Once your contract is complete, it might be a good idea to have a lawyer review it just to be sure you’ve covered all your bases (some states/countries have varying laws – the list below is simply a general guideline to follow).
Steps to preparing an interior design contract
The basics: This might be an obvious first step, but your contract should include your name/your business’s name, address, phone number, and your license number (if you have one).
Scope of work: Here you’ll include a detailed list of all the work that will be done, and the more detailed the better, especially if you’re charging a fixed fee (not hourly). Everything you will charge for should be mentioned, but you should also mention that your work does not include services provided by contractors such as plumbing, electrical, ventilation, etc.

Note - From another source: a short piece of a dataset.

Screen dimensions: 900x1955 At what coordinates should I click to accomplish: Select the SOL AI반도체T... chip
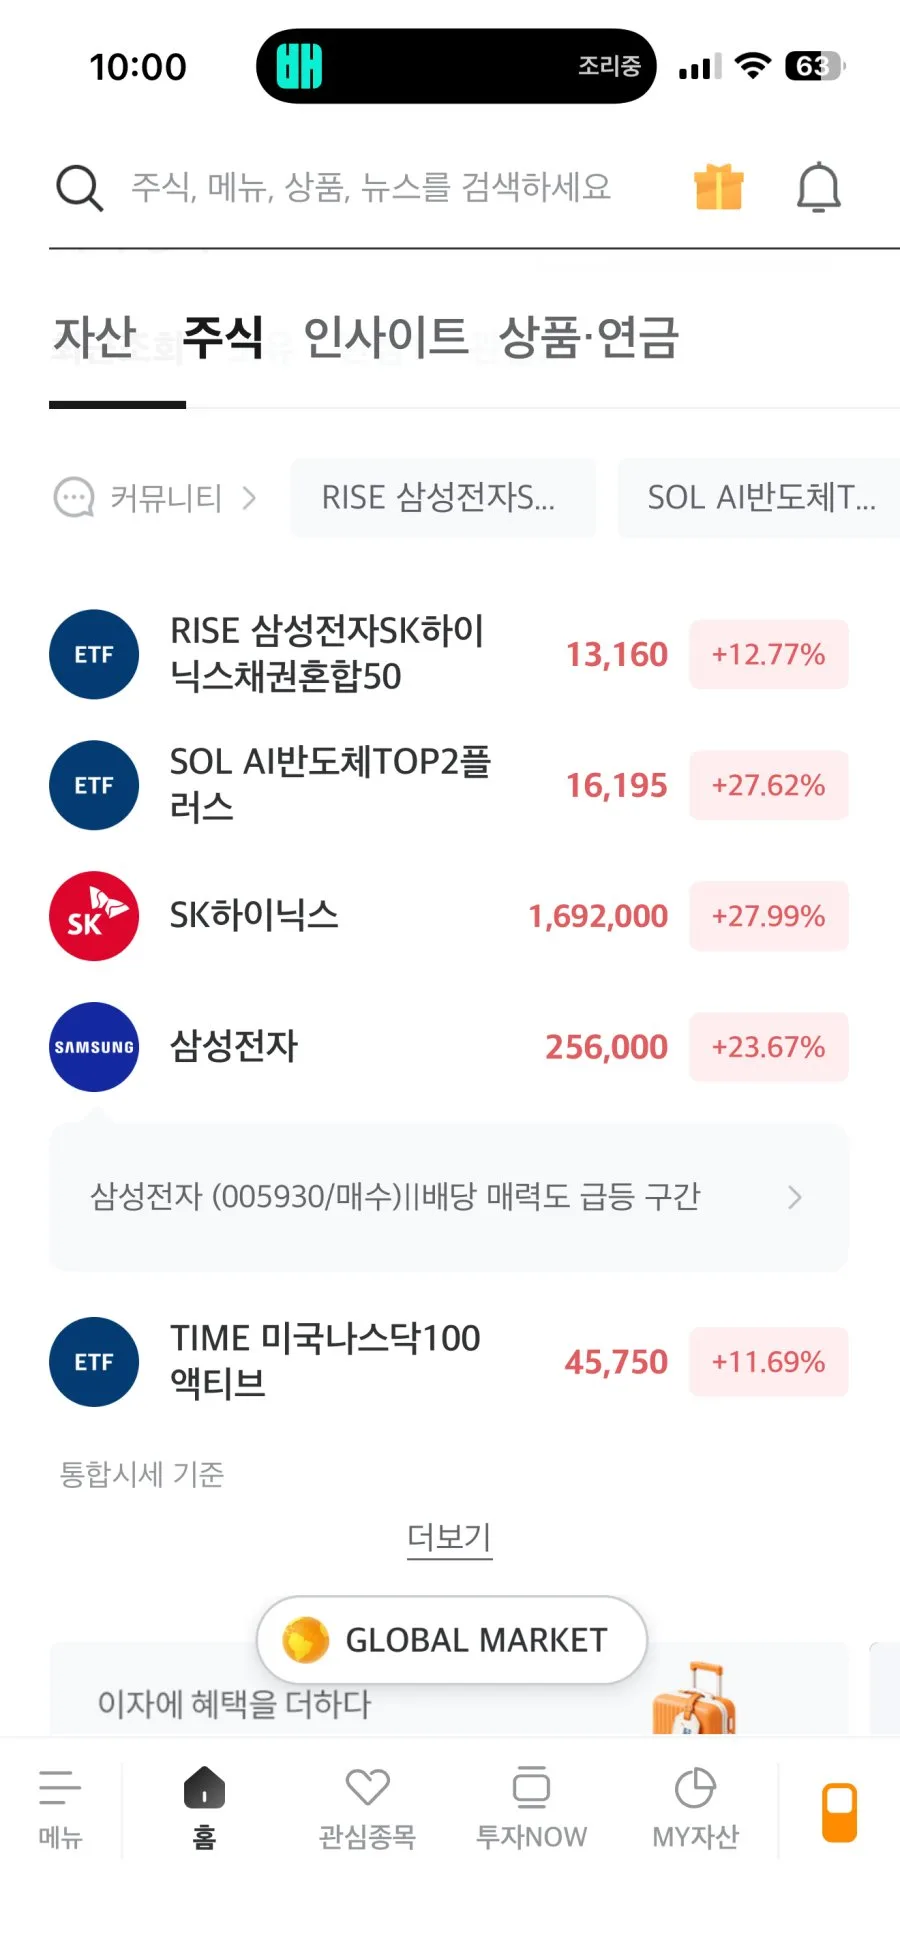coord(759,498)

Design fees: First you need to decide how you will charge your clients. Will you charge by the hour? Will you charge a fixed fee? You’ll have to write down what your going rate is, and if you’re charging by the hour, you should mention that all time that is spent on the project will be considered design fees (e.g., answering client emails/phone calls, researching, purchasing products, drawing, making modifications to plans, etc.). You can also mention that the design fees will be charged in increments and should be paid upon receipt of invoice.
Drawings: Your drawings, plans and renderings are conceptual in nature and are intended to set forth design intent. Your drawings also rely on the validity and accuracy of the information provided by the client, therefore you’re not liable for any miscalculations or design flaws caused by inaccurate information. You can also mention in your interior design contract that your drawings are to be used for this specific design project only and cannot be used by the client for any other purpose.
Purchasing: It must be written in your contract that you will not purchase any goods for the project until a deposit has been made by the client to pay for said goods. If the client wishes to make the purchases directly from the vendors, you can specify that in the contract, too.
Refunds & cancellations: Once furnishing items are purchased or an order has been placed, they will most likely be non-refundable, especially custom-made order. As such, your interior design contract should mention that you will not reimburse the client if a refund from the vendor or a cancellation of the order are not be possible.
Reimbursable expenses: Your contract must include a clause that indicates that your client agrees to reimburse you for any out-of-pocket expenses you incur related to the interior design project. For example, your client would reimburse you for travel costs (if any), postage charges, storage costs, etc.
Payment terms: You must state clearly in your contract the expected timeframe and terms of payment. If you will be invoicing your client periodically, you should mention the number of days they have to pay you in full after receipt of your invoice (10 days, 14 days, 30 days, etc.). You can also include a clause that states you will stop all work should the invoices not be paid on time.
Contractors & consultants: Since you are an interior designer and not a contractor or a consultant, you should not be held accountable for their work. The client should sign a separate agreement with the contractor; your contract should mention that you do not provide a warranty or guarantee of their part of the project, and the quality of their work and performance depends entirely on them. However, you can reassure your client that you will supervise the work being done to make sure your designs are on track.
Insurance: Your interior design contract should include a section about insurance coverage. Your client is required to have insurance coverage for all furnishings and materials during handling, moving, storage, and installation. You should also have sufficient insurance for the project you are undertaking.
Photographs: Taking photographs of your projects is great for your marketing efforts and to grow your portfolio. Make sure your client signs off on you taking photos of the house before, during and after the project is complete. The contract should also state that you can use those photos for business purposes, including sharing on social media, press, publications, advertising, etc. You will obviously never disclose the address of the client without their permission.
Termination: The client can terminate the agreement at any time by notifying you in writing. However, the client will be responsible for all outstanding fees and charges.